The request – Copy out, word for word, the part of the data that opens with the line containing "Where should I" and runs through the end of the data. Leave the pictures out of your answer.

● ● ● ● ●

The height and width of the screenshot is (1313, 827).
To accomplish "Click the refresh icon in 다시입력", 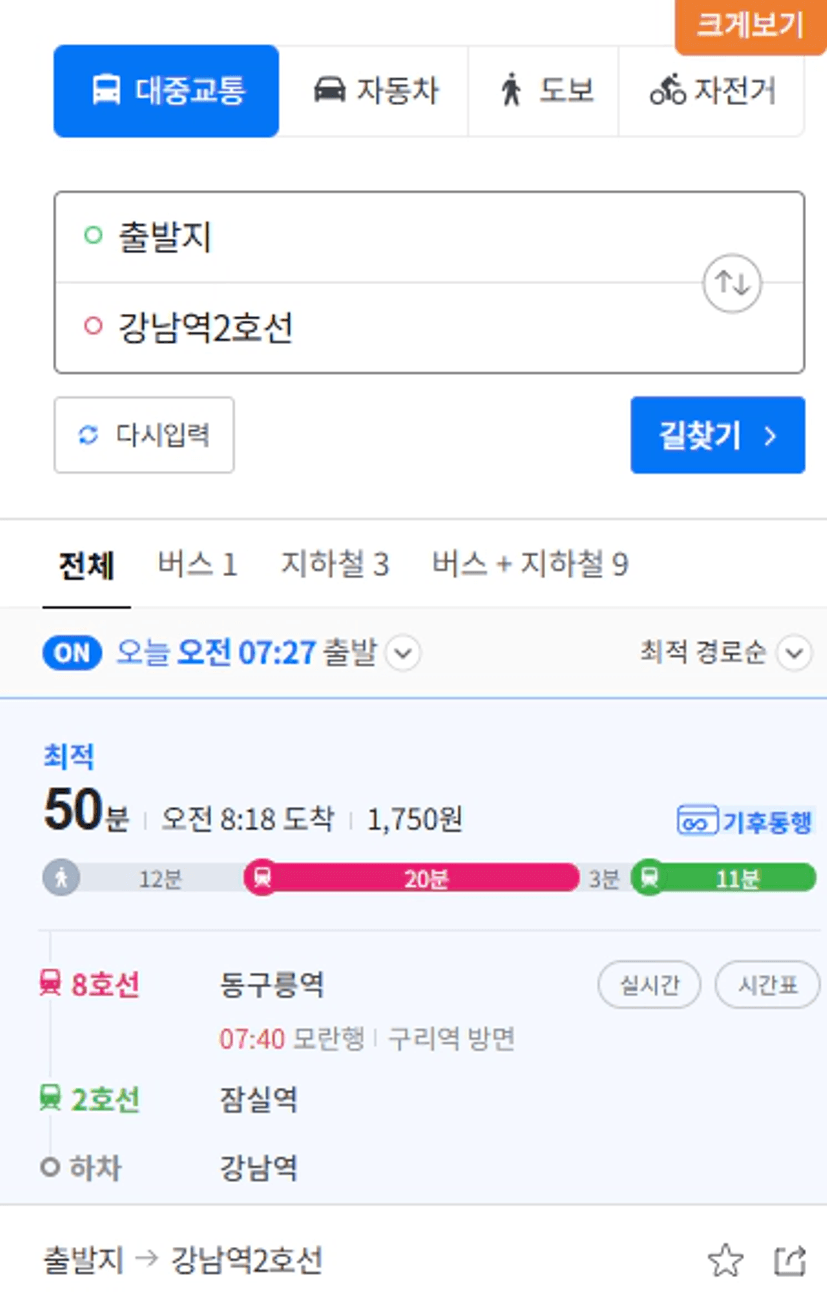I will [88, 435].
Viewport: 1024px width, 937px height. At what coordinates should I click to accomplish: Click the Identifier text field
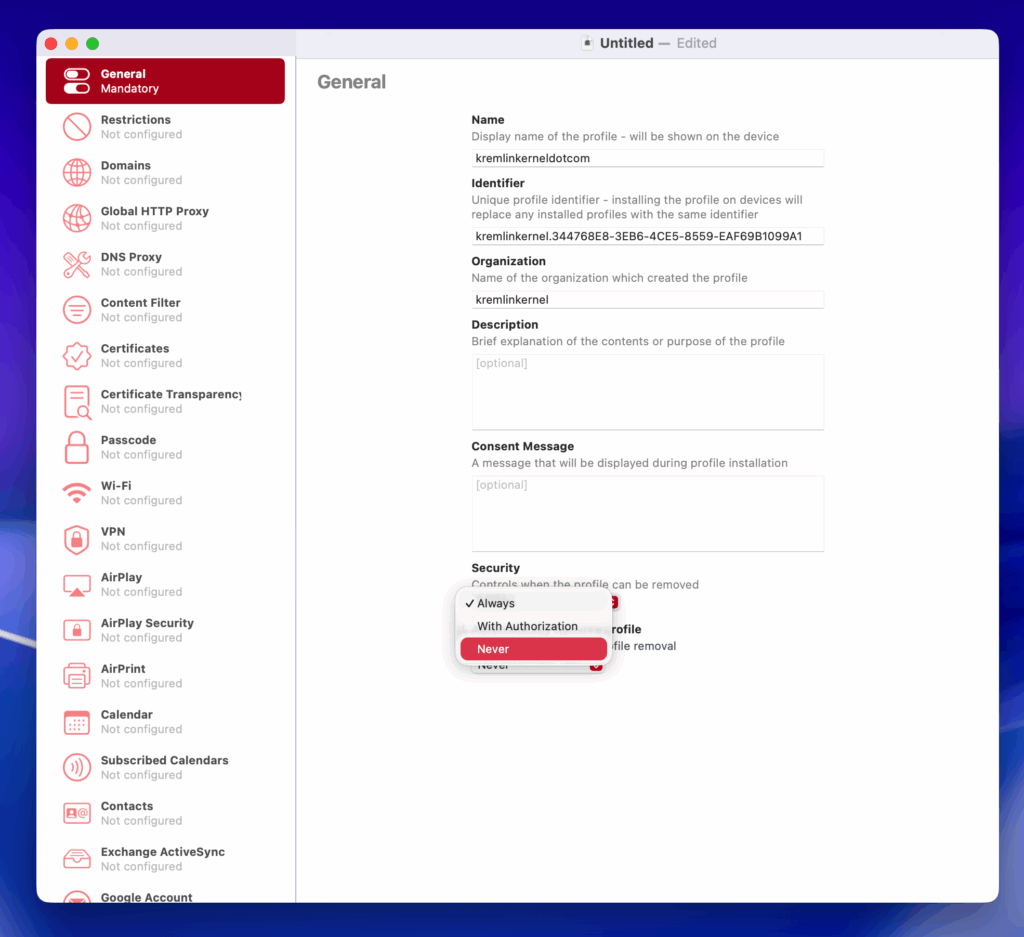tap(647, 236)
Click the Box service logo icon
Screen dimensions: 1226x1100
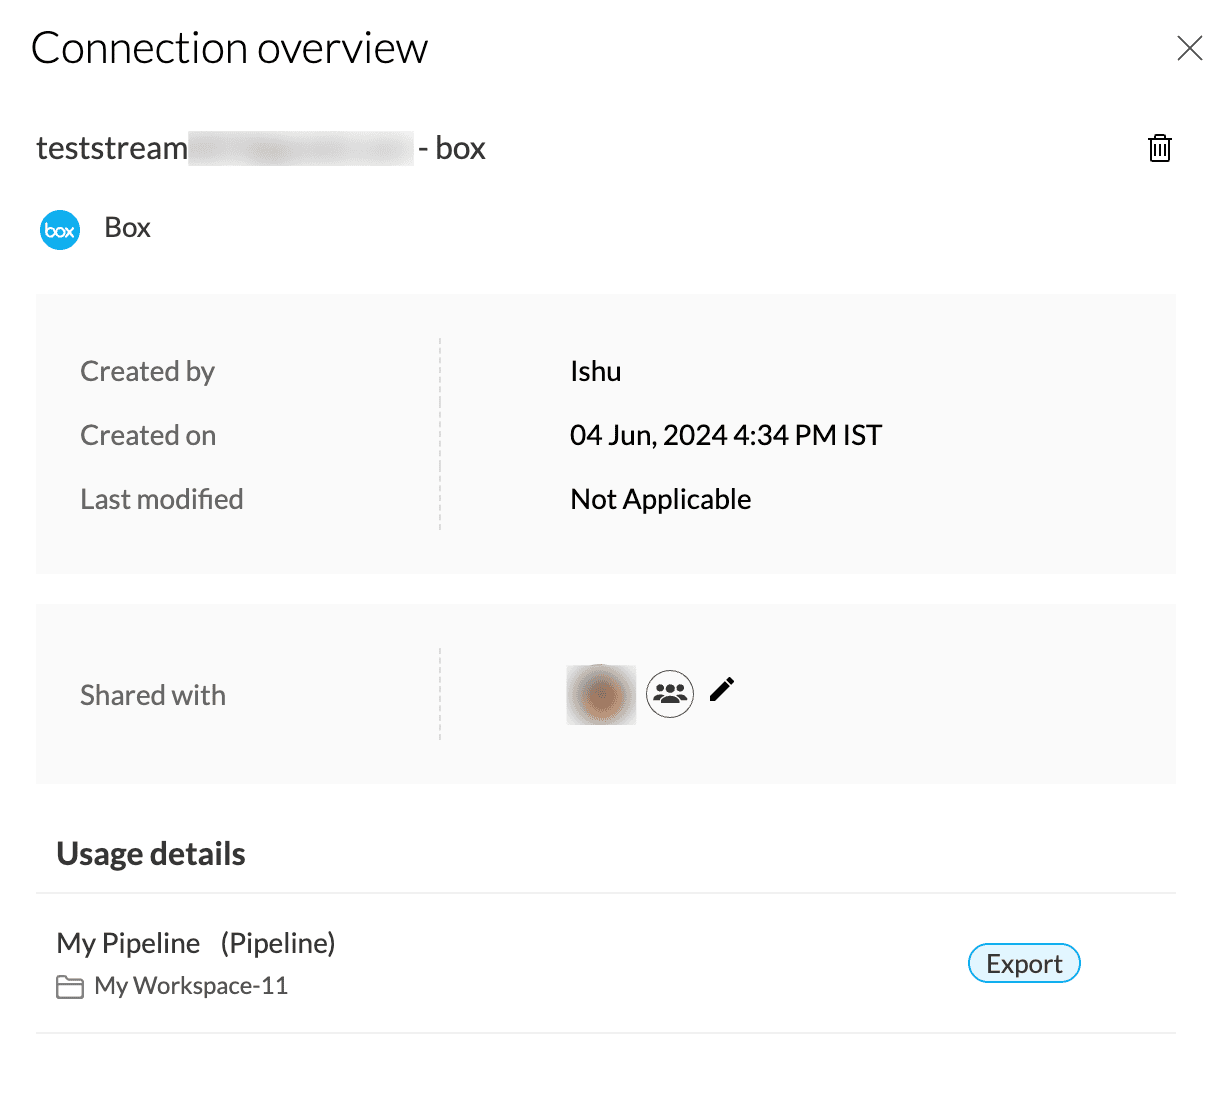pyautogui.click(x=60, y=230)
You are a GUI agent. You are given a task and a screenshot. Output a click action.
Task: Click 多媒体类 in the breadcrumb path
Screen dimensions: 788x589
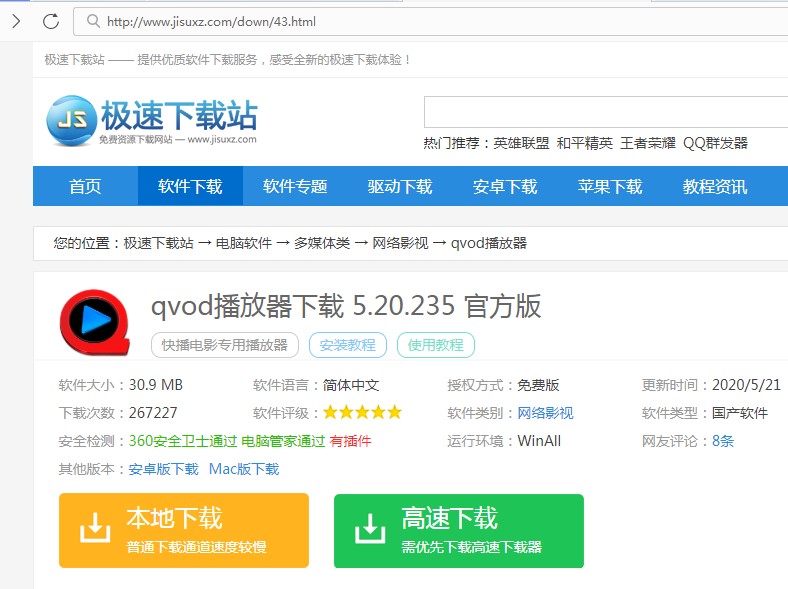coord(322,243)
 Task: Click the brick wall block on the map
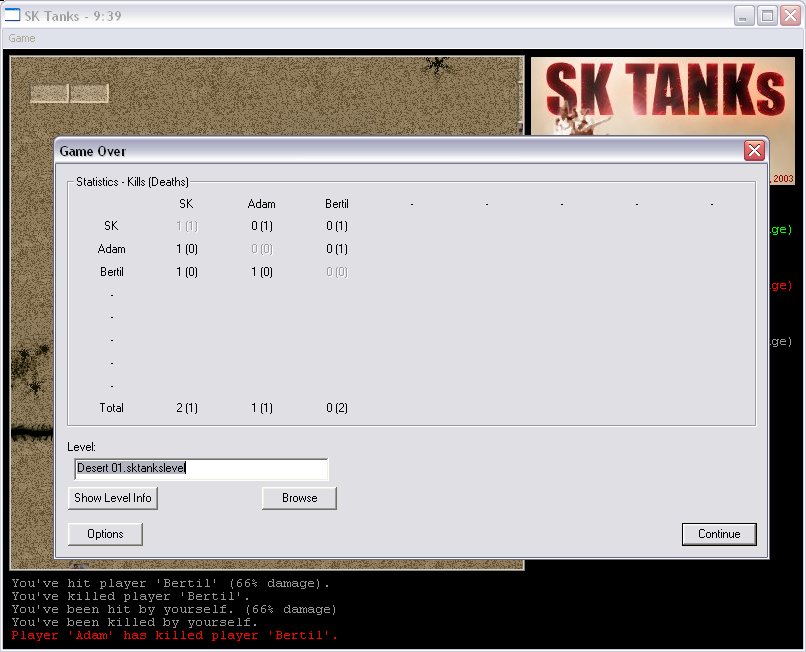tap(69, 93)
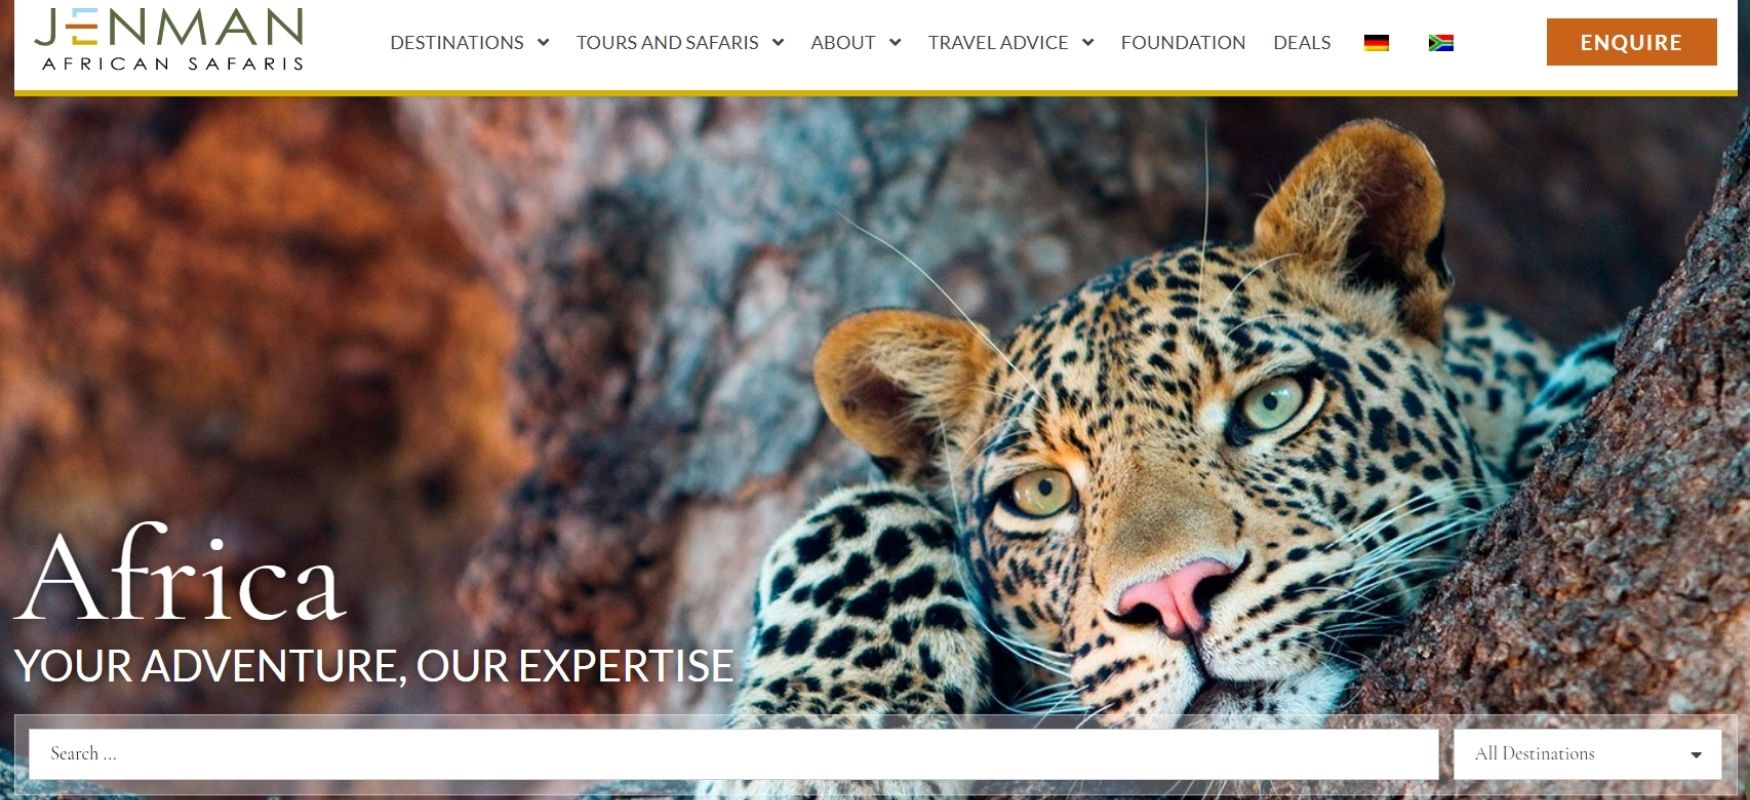Open the Deals menu item

coord(1302,43)
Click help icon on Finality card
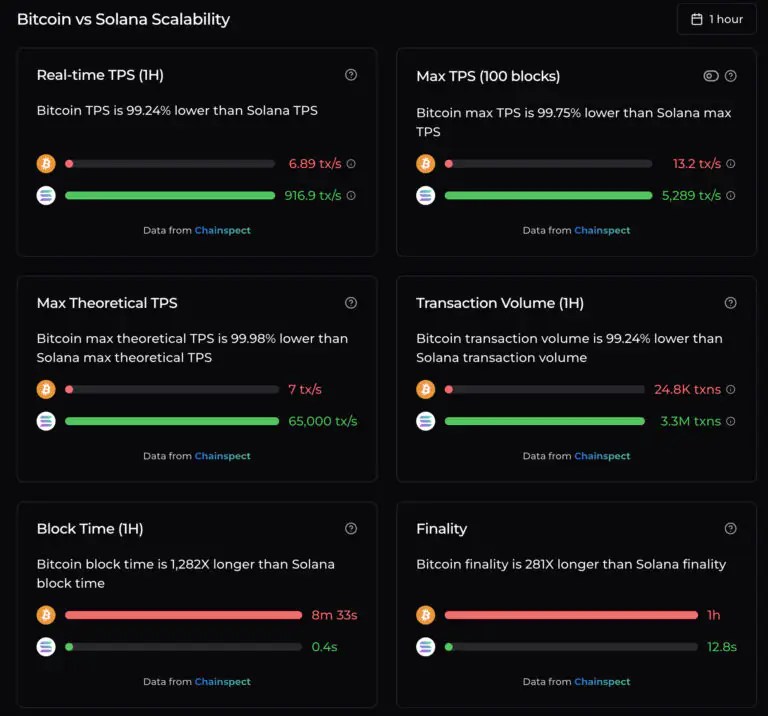Viewport: 768px width, 716px height. pos(731,529)
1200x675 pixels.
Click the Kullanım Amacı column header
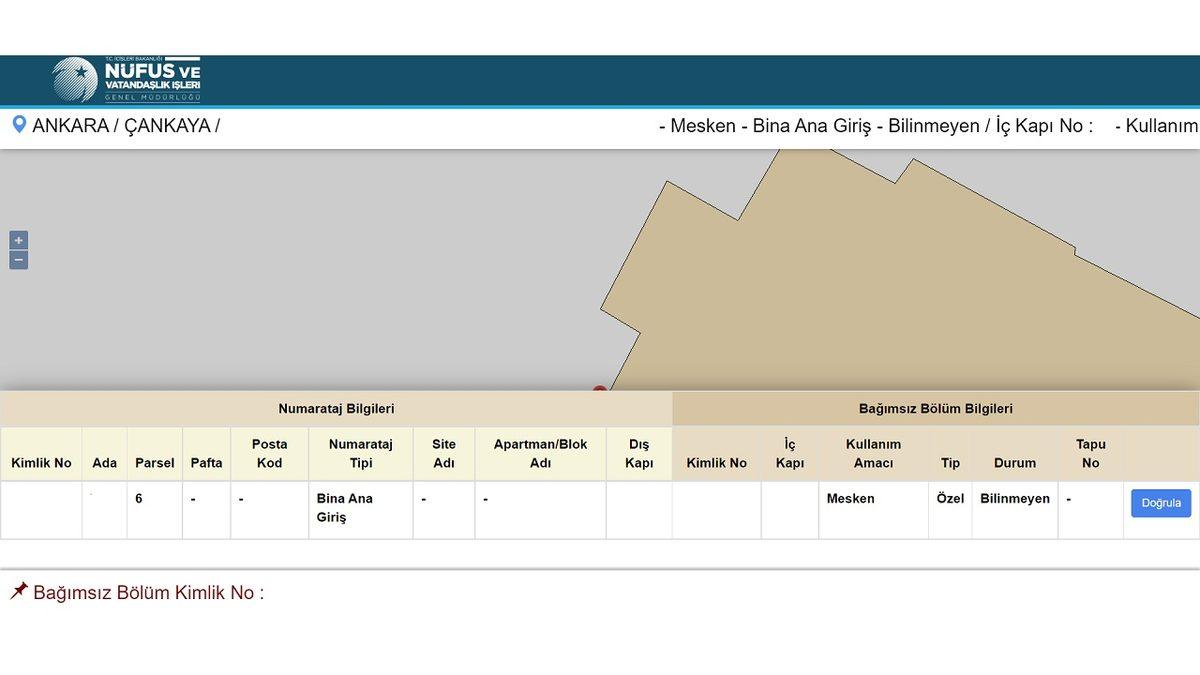point(873,453)
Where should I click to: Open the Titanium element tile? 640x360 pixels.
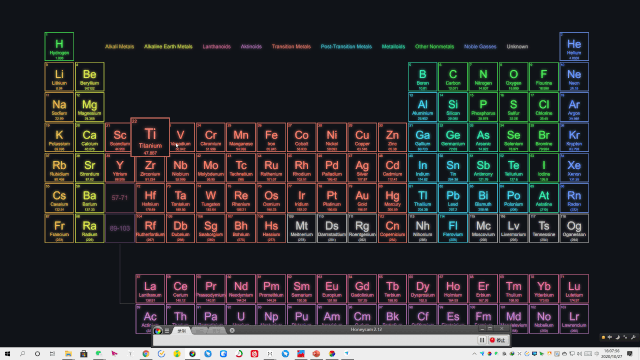coord(150,137)
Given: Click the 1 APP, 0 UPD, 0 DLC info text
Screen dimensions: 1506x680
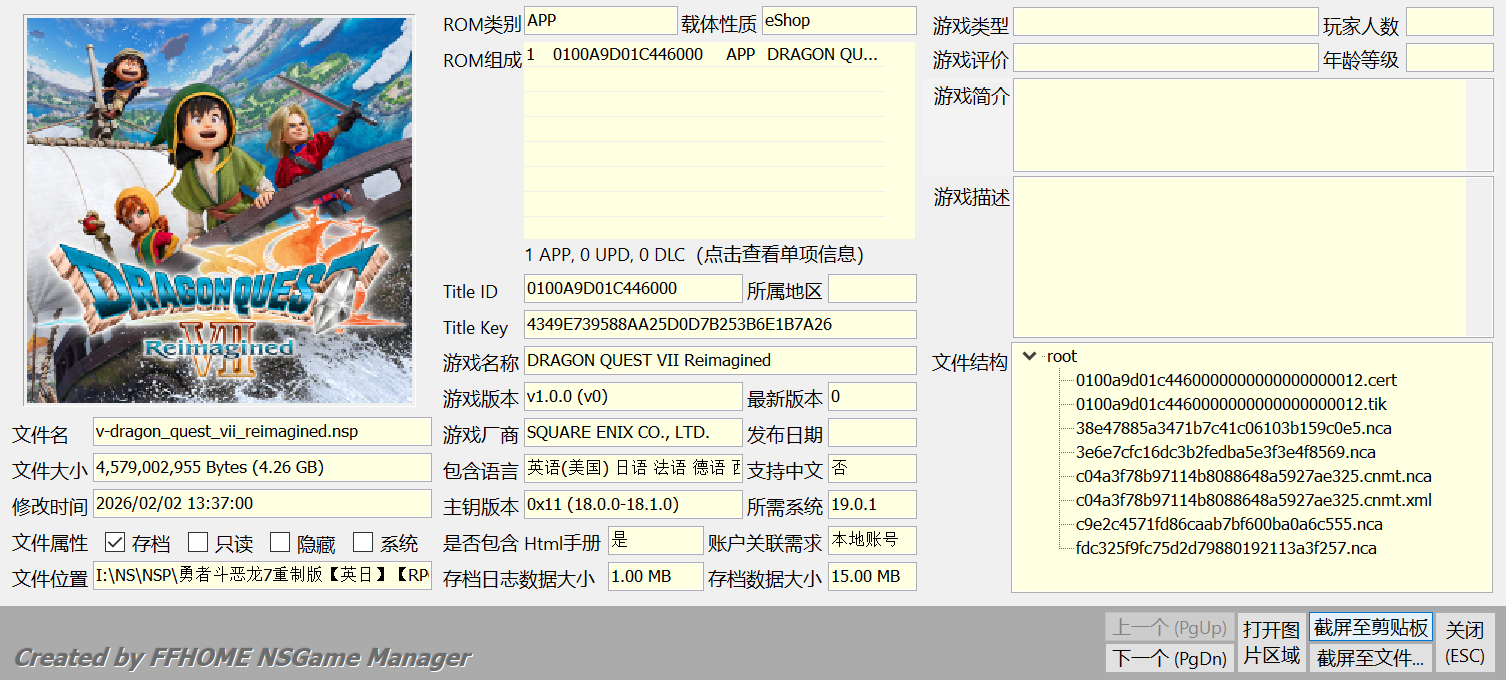Looking at the screenshot, I should pos(693,255).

● ● ● ● ●

Solution to the exercise –
Where should I click to: Open the Titanium element tile? 640x360 pixels.
coord(150,137)
Given: Click the 1 APP, 0 UPD, 0 DLC info text
Screen dimensions: 1506x680
Looking at the screenshot, I should pos(693,255).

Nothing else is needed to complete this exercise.